Tiger burns brighter

It was the moment Tiger Woods erased the memories of those calamities – and returned to a planet which golfing mortals can only imagine.

Tiger burns brighter

It was the moment Tiger Woods erased the memories of those calamities – and returned to a planet which golfing mortals can only imagine.

Remember the time – 3.52pm on an English summer’s afternoon of cloudless perfection and dramatic controversy at Royal St George’s.

It was a day the unfortunate Mark Roe will never forget after a scorecard mistake saw him disqualified after perhaps the greatest round of his life.

It might also go down as the afternoon Woods fashioned a way to get back on the major-winning trail after a so-called slump which had seen him go four majors without a title.

At the end of it Woods had recorded a two-under-par 69 to take him to one-over-par for the championship and make him the obvious man to beat on what promises to be an enthralling Sunday with the tightest of leaderboards.

But back to 3.52 and THAT shot.

Woods had pulled his approach on the 532-yard par five seventh hole into a greenside bunker, the ball nestling near the back wall, some 40 yards from the flag.

It left one of the toughest shots in golf. The statistics which report Woods is only 54th in sand saves on the US Tour and gets up and down from bunkers with only 53% success did not suggest heroics were in the offing.

Statistics, however, rarely tell the entire story.

And Woods simply flew in the face of adversity, detonating a cloud of sand as he chopped his sand wedge under the ball and propelled it towards the hole.

It sped across the green before braking smoothly as it approached the pin and then gently toppled into the hole for an eagle three.

Woods is renowned for shackling his emotions but the best player in the world raised both arms to the sky and shook with delight.

No wonder. It took him into the lead in the 2003 Open for the first time. It made light of that first tee shot 48 hours earlier when he had lost his ball, racked up an opening seven and sparked off a surreal bidding war among Britain’s tabloid Press to pay upwards of £7,000 to the marshal who eventually had found, if too late, the offending ball with the Tiger motif.

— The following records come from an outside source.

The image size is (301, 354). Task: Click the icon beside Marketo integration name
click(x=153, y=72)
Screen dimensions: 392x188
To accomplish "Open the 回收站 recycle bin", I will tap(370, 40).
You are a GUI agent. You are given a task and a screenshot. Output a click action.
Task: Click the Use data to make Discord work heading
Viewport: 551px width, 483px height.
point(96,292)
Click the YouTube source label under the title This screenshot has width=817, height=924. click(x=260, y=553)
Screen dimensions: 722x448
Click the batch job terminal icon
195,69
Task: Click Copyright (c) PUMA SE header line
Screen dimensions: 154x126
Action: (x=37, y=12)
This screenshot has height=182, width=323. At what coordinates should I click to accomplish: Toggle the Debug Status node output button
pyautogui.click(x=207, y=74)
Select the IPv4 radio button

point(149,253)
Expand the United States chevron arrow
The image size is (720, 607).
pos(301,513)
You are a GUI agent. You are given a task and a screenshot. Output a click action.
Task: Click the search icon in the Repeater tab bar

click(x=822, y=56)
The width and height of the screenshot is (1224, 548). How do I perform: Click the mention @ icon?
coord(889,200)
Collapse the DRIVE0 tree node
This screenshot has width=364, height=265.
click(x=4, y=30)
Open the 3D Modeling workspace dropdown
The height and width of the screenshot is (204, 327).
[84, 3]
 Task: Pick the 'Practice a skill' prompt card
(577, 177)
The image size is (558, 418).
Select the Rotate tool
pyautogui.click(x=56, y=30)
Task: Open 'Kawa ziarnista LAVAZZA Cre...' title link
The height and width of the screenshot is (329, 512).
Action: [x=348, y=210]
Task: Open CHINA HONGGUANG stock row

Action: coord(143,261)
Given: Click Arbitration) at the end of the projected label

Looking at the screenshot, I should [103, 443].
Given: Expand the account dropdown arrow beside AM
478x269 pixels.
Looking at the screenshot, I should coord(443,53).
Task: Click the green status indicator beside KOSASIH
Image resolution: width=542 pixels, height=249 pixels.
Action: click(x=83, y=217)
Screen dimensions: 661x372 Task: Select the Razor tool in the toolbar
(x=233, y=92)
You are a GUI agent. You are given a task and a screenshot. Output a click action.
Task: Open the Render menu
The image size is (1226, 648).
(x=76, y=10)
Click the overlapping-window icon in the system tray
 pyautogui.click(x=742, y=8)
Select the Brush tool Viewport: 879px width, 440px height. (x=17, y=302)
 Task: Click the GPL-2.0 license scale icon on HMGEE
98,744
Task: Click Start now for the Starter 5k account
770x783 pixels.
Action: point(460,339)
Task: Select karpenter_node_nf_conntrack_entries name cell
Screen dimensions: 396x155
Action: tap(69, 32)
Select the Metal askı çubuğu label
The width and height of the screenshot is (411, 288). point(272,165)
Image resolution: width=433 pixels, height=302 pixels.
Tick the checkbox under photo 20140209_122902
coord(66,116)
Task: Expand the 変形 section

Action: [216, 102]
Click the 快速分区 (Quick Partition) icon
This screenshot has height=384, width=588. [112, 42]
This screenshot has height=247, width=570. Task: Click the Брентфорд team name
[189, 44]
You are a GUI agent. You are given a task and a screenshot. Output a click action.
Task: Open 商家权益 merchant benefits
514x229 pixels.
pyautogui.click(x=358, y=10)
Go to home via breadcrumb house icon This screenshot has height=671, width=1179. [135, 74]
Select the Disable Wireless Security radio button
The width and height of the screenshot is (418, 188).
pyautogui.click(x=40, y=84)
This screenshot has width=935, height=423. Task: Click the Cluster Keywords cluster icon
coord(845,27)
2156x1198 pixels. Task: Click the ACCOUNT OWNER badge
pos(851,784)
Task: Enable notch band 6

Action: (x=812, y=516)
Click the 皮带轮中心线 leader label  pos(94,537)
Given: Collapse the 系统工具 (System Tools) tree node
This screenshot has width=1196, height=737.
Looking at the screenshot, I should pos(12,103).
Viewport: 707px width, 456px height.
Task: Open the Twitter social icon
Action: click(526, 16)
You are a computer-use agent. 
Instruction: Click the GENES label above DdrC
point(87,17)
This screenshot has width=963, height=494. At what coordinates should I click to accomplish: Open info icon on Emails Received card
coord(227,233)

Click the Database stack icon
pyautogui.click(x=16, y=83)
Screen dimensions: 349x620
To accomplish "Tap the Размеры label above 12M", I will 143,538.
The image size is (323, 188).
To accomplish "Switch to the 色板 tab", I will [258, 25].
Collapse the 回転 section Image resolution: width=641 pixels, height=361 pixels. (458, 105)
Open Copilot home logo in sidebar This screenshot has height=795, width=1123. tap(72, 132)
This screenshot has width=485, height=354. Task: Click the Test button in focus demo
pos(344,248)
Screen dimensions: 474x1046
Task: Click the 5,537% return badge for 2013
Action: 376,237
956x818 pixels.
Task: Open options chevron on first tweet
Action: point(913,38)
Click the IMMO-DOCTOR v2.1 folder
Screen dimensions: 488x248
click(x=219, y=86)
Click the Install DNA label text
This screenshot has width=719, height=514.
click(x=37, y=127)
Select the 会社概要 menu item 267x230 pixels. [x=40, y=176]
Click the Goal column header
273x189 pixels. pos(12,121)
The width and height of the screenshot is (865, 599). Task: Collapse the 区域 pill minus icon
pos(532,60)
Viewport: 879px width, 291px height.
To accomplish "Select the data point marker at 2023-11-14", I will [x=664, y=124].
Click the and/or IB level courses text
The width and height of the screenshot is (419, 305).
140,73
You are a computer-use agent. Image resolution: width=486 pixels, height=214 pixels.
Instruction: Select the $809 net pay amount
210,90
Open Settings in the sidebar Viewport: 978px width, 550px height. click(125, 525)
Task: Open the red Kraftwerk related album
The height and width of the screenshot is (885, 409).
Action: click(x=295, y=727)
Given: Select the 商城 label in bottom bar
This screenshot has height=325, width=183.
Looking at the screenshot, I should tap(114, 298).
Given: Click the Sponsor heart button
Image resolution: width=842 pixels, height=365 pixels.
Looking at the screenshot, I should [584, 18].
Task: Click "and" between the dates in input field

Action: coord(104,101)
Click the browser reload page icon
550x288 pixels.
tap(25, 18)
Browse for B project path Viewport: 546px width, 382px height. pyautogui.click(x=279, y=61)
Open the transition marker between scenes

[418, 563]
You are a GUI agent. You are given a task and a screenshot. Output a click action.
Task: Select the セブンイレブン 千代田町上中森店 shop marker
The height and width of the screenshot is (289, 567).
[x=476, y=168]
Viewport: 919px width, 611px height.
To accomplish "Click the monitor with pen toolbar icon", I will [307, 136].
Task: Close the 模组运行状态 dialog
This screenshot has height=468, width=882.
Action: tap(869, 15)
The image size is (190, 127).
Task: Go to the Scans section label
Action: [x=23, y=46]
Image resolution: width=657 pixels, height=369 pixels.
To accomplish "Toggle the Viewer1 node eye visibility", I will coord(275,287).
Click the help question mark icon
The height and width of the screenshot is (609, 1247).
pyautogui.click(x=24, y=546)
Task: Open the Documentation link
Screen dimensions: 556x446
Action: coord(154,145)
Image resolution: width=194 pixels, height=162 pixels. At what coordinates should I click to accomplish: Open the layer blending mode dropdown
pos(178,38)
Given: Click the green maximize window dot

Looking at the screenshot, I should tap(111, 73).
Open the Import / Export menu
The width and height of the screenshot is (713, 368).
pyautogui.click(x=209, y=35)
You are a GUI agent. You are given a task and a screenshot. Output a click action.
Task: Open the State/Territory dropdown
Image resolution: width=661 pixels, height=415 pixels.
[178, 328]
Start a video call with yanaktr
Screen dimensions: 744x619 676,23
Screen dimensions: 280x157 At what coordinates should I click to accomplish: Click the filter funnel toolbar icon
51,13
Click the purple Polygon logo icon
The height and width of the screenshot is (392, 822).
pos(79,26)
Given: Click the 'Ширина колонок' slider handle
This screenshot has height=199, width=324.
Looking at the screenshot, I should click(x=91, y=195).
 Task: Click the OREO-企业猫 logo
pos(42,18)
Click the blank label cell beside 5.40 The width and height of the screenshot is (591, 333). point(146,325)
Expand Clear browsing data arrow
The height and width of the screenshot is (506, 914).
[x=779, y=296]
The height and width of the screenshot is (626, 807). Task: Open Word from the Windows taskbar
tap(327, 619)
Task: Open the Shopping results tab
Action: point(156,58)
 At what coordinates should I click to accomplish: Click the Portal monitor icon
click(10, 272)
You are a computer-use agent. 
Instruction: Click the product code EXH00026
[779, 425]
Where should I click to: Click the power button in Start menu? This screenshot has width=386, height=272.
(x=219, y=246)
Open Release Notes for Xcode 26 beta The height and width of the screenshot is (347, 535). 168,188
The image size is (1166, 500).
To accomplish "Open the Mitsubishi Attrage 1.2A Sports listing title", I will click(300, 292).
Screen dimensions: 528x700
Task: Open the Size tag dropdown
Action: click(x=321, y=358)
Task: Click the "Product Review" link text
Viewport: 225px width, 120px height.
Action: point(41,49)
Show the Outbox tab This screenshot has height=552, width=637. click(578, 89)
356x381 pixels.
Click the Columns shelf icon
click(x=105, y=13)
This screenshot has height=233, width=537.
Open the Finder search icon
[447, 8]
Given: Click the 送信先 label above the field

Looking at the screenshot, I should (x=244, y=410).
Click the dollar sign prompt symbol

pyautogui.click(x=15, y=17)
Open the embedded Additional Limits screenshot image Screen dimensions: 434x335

It also negated the four putts at the 12th last night, three from less than three feet, which had seen Woods visit the world of the weekend hacker.

If that collection of calamities was bizarre, then today it was business as usual for sport’s first billionaire.

“You’ve just got to be patient and take advantage of birdies when you get them,” Woods had insisted yesterday.

And patient is exactly what he was at the third when a spectator’s camera clicked at the top of his backswing.

Woods threw an angry glare in the fan’s direction before returning to his bag, towelling down and returning to send a tee shot ricocheting off the greenside mound and towards the pin.

Patience and luck – it is a formidable combination, though it was sheer talent which saw Woods make his first serious thrust, reaching the 497-yards par-five fourth in two and then sinking the 20-foot putt for an eagle.

After an arcing 30-foot birdie putt at the ninth he turned in 31 shots – five under par for the day, two under for the tournament, and in danger of running away from the field.

With the greens baking progressively harder, however, Royal St George’s was never going to run up a white flag.

“In a major championship this is the way it should be,” Woods had maintained.

“If you have a round in the sixties here you’ve played a great round of golf.”

Cue for the putting gremlins which had cost Woods in the first two rounds to return – bogeys at 11 and 13 scarring his scorecard as a rock-solid round turned into something of a rollercoater.

At 14 a double-breaking putt for eagle finished on the lip and somehow defied gravity, though Woods gave it every opportunity with his funereal walk to the hole.

A visit to the waist-high rough he got to know so well on the first two days cost him a shot at the next – Woods slamming his driver into the bag in frustration – and he was shaking his wrist and head in anguish after a poor approach at the 17th saw another shot slip by.

But the Tiger remains right in the hunt – and it would be a brave man who bet against him wrapping his arms around a second Old Claret Jug.